It is generally thought that higher liquid uptake by the carrier results in higher performance of dry defoamer. Nevertheless, dry defoamers often show lower activities compared to the active defoamer in its liquid form at the same dosage. Therefore, oil and gas service companies tend to use a supplementary liquid defoamer when the dry defoamer is unable to provide adequate performance during mixing in field operations.
Lower activity of a dry defoamer may be attributed in part to poor/slow desorption/release kinetics of the active defoamer from the carrier surface and thus inaccessibility to the foaming media. In the case of high surface area carriers, it is likely that a major part of active defoamer is either strongly adsorbed at the surface of silica or trapped within the pores and channels and cannot be immediately released upon addition to the foaming media.
U.S. Patent Publication No. 2008/0280786 A1 (incorporated herein by reference) describes a solid defoamer/antifoamer composition which comprises one slightly soluble defoaming compound, and one emulsifier.
The description herein of certain advantages and disadvantages of known methods and compositions is not intended to limit the scope of the present disclosure. Indeed the present embodiments may include some or all of the features described above without suffering from the same disadvantages.
Exemplary embodiments described herein include a defoaming composition comprising one or more water soluble alkali salts and one or more defoaming agents.
At least one embodiment provides a composition comprising a flowable material and a defoaming composition comprising one or more water soluble alkali salts and one or more defoaming agents.
At least one embodiment provides a method for reducing an amount of entrained gas present in a flowable material, comprising adding a defoaming composition to the flowable material, wherein the defoaming composition comprises one or more water soluble alkali salts and one or more defoaming agents.
At least one embodiment provides a method for preventing foaming in cement or a cementitious material, comprising adding a defoaming composition to the cement or cementitious material, wherein the defoaming composition comprises one or more water soluble alkali salts and one or more defoaming agents.

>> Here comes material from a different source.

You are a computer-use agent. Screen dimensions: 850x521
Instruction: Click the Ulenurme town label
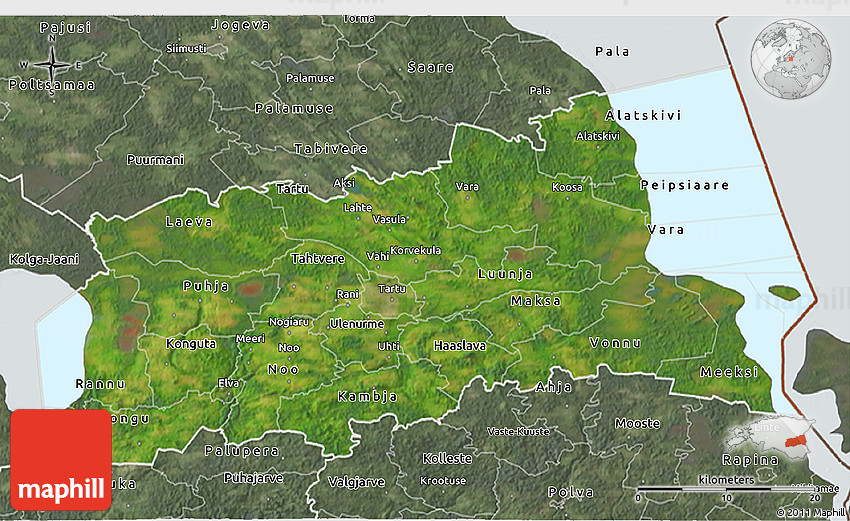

At least one embodiment provides a method of cementing in a subterranean formation, wherein the method comprises displacing a cement composition into a subterranean formation, and allowing the cement composition to set. The cement composition comprises one or more hydraulic cements, water and a defoaming composition comprising one or more water soluble alkali salts and one or more defoaming agents.
Described herein are various exemplary embodiments including defoaming compositions, compositions including such defoaming compositions, and methods for reducing the amount of gas present in a fluid. The exemplary defoaming compositions are powder compositions that include one or more water soluble alkali salts and one or more defoaming agents. The exemplary defoaming compositions offer enhanced water solubility as compared to other commercially available dry defoaming compositions. Upon contact with water, the active defoaming agents in the composition are released.
According to various exemplary embodiments, the defoaming compositions can be included in various flowable materials, for example cement, to reduce the amount of entrained gas or foam present in such materials. These defoaming compositions may be used, for example, in cementing and drilling applications or construction applications.
In exemplary embodiments, a defoaming composition comprises one or more water soluble alkali salts and one or more defoaming agents.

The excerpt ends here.